1 / TRANSITIONAL OR NOT
The dollar is on the ropes, having erased its 2020 gains against a basket of currencies. The reversal stems from the Federal Reserve’s apparent willingness to continue printing money at the current rate despite signs of a rebound in the economy and inflation.
Fed officials generally view the higher prices as transient and the result of base effects. This view will be tested on May 28 by the last reading of the Personal Consumption Expenditure Index (PCE).
The core PCE, excluding food and energy, is the Fed’s preferred inflation measure for its flexible average target of 2%. It rose 1.8% in the 12 months ending in March. Find out more.
If the Fed sticks to its guns even in the face of a glowing PCE print, the dollar could fall further. This should fuel the rally in commodities and strengthen equity sentiment. But watch the crypto market – a repeat of this week’s swings could bring back the safe haven supply.
-What signs of US inflation would cause the Fed to change course? Read more
2 / RESET
The yield on the 10-year German Bund is rapidly approaching 0%. A big deal? – Yes and no.
Germany would in fact be the last sovereign in the eurozone to see negative 10-year borrowing costs turn positive. This is proof that entrenched pessimism about the region’s economy is finally fading.
This, along with rising inflation expectations, explains why the ECB does not seem overly concerned about the moves. And with the stimulus measures still in place, the possibilities for a further rise in borrowing costs should be limited.
Nonetheless, watch the ECB’s speech in the days to come. A sharper and more prolonged move that would take Bund yields above 0% could end any discussion of slowing emergency bond purchases in the near future.

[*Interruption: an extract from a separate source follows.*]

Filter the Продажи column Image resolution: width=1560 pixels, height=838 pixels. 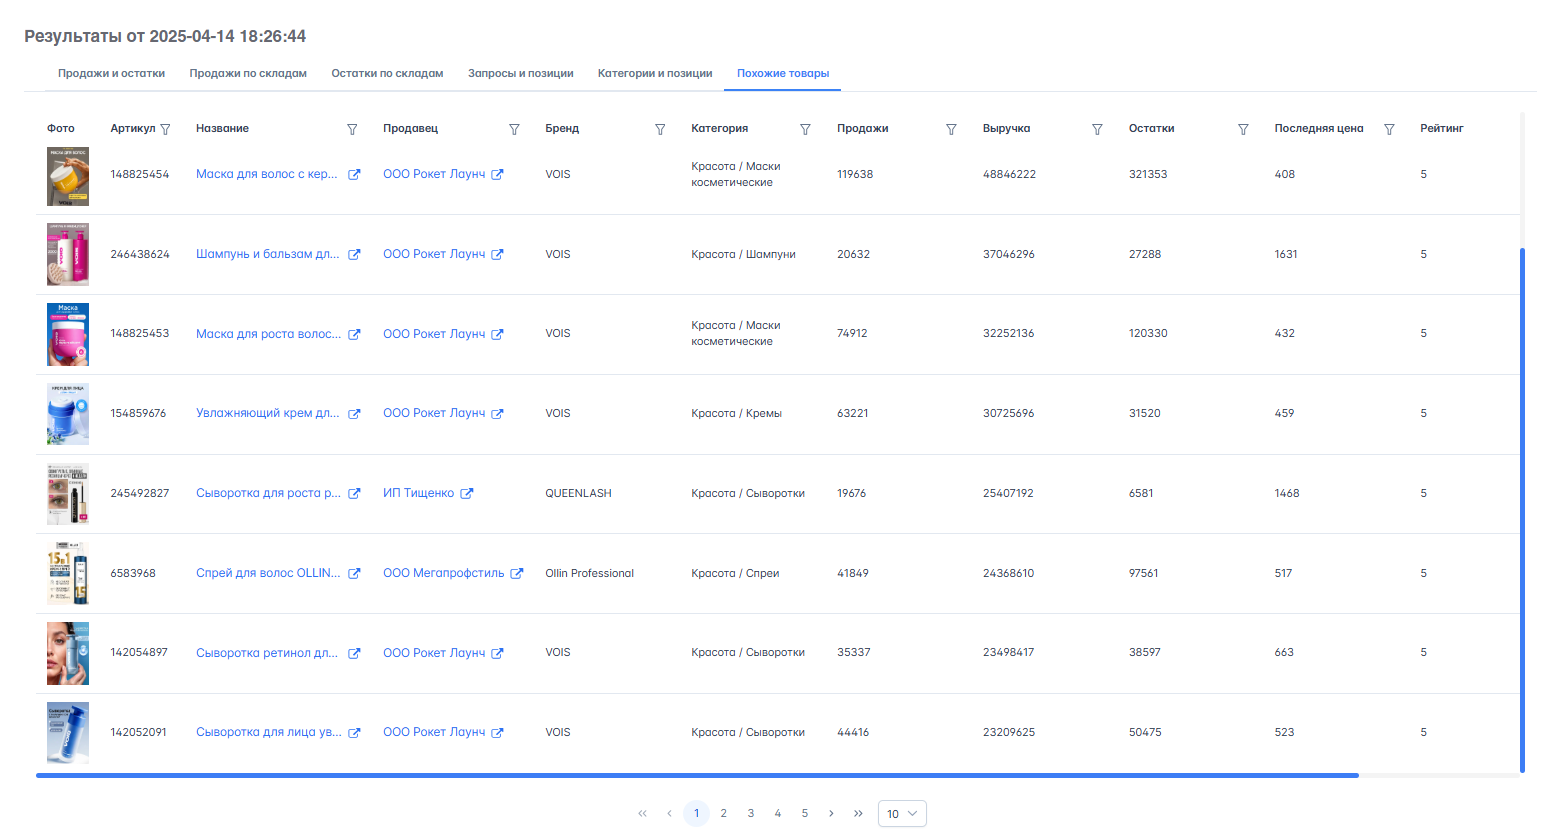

– ANALYSIS – Bond yields up, ECB calm – this time it’s different read more
3 / USE THE SUPER CYCLE?
The commodity and energy markets have been supercharged this year, recording synchronized price gains not seen in more than a decade.
Oil is around $ 70 a barrel, the highest in more than two years, and the reopening of economies has taken industrial metals to record levels. Growing demand has been met by supply bottlenecks and shipping delays.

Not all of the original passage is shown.